Di antar rebahan Panjang dan pendek jejak-jeka ditulis. Yang Panjang beriksajh tentang ziarah tak pernah selesai. Entah kapan. Kematian adalah titik dari semua. Yang pendek itu perkelahian-perkelahian psikologis singkat. Ditutup senyum kecut.
Tanda tanya begtiu banyak. Tuhan diam serupa awan yang menggantung di pelupuk mata. Membeku di situ. Kadang jatuh serupa titik empun dari pucat bulu mata.
Pada huruf-huruf cerah, kegembiraan dikhabarkan. Samar. Pada aksara hitam kesedihan dibenamkan. Dalam-dalam. Menggenang seperti hitam endapan kopi pada cangkir tembikar.
Dalam rimbun tanda baca, jiwa berlindung dari badai yang datang silih berganti. Tak diundang. Datang saja. Entah pagi. Entah petang.
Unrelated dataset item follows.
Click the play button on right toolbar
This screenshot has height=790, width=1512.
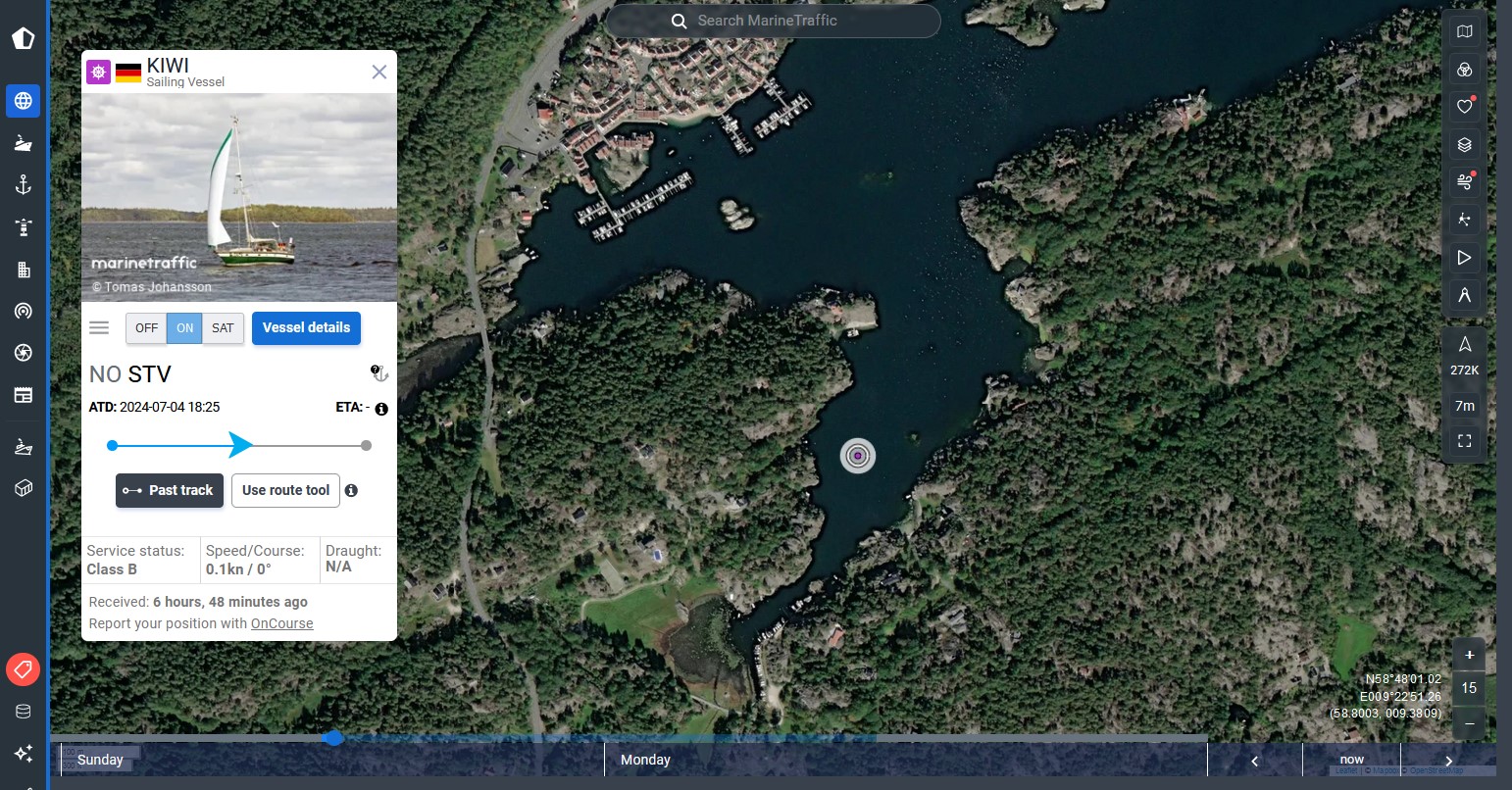[1464, 258]
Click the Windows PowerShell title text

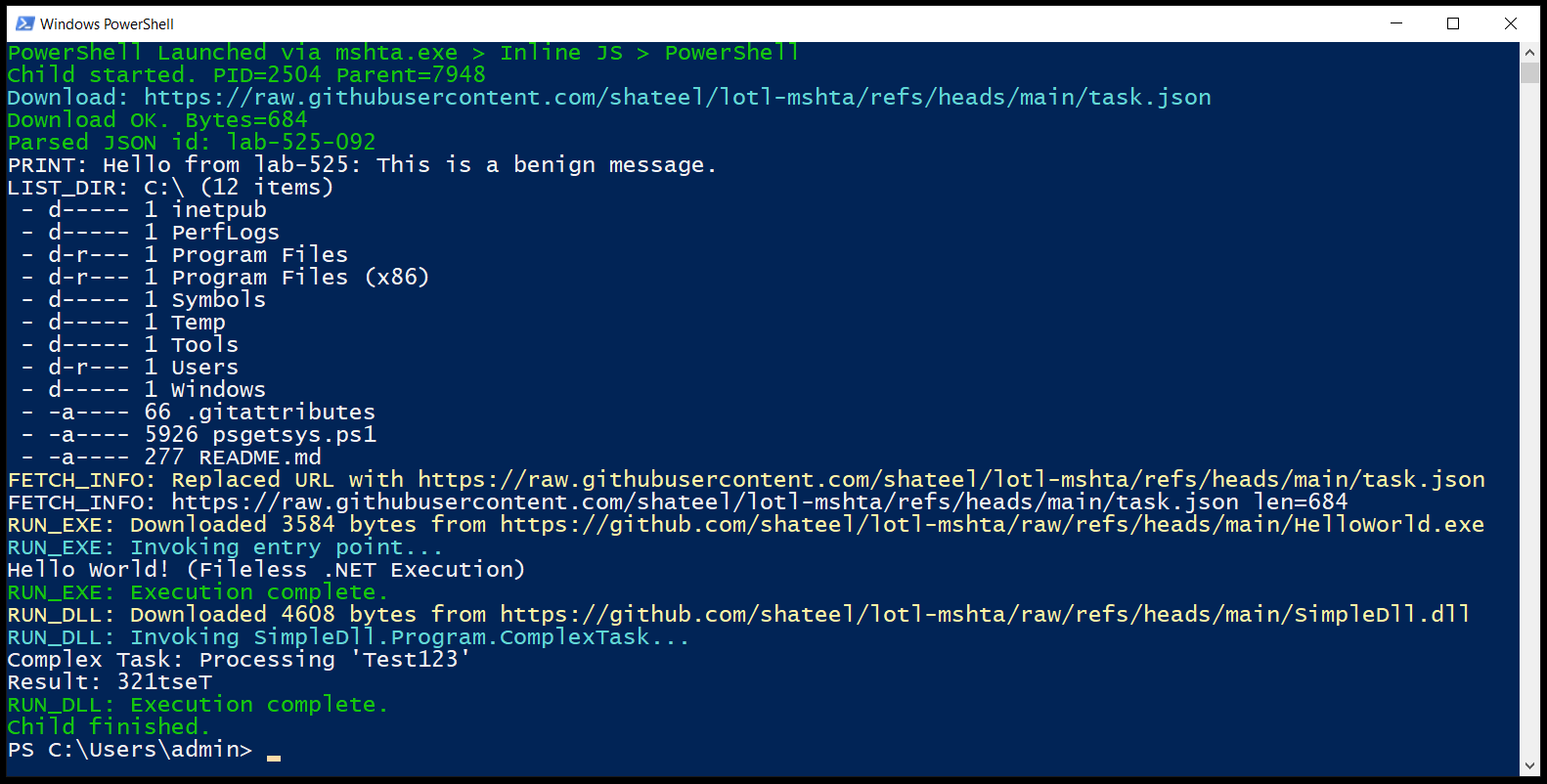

Dalam paragraph-paragraf tak teratur, harapan diatur. Agar tak larut oleh halimun dan taifun. Disimpan jadi fajar terbit lamban di pagi yang ke sekian.
Engkau adalah suaka. Tempat bersabar saat malam tak ada tanda. Tempat bersyukur saat tubuh penuh ngilu. Tempat untuk tidur saat kaki tak mau beringsut. Oleh seribu siung beliung yang bingin bingung untuk apa hidup.
Engkau adalah rimba. Tempat melenyap semua putus harapan. Berdiam pegang-pegang semua kenangan. Mengurut Pelajaran tentang arah layar ke depan.
Entah kapan semua bertahan. Entah kapan semua bermakna. Karena sepertinya cobaan-cobaan begitu kekal membelah rasa tegar. Pelan-pelan merekah di tubuh yang menjemput tua.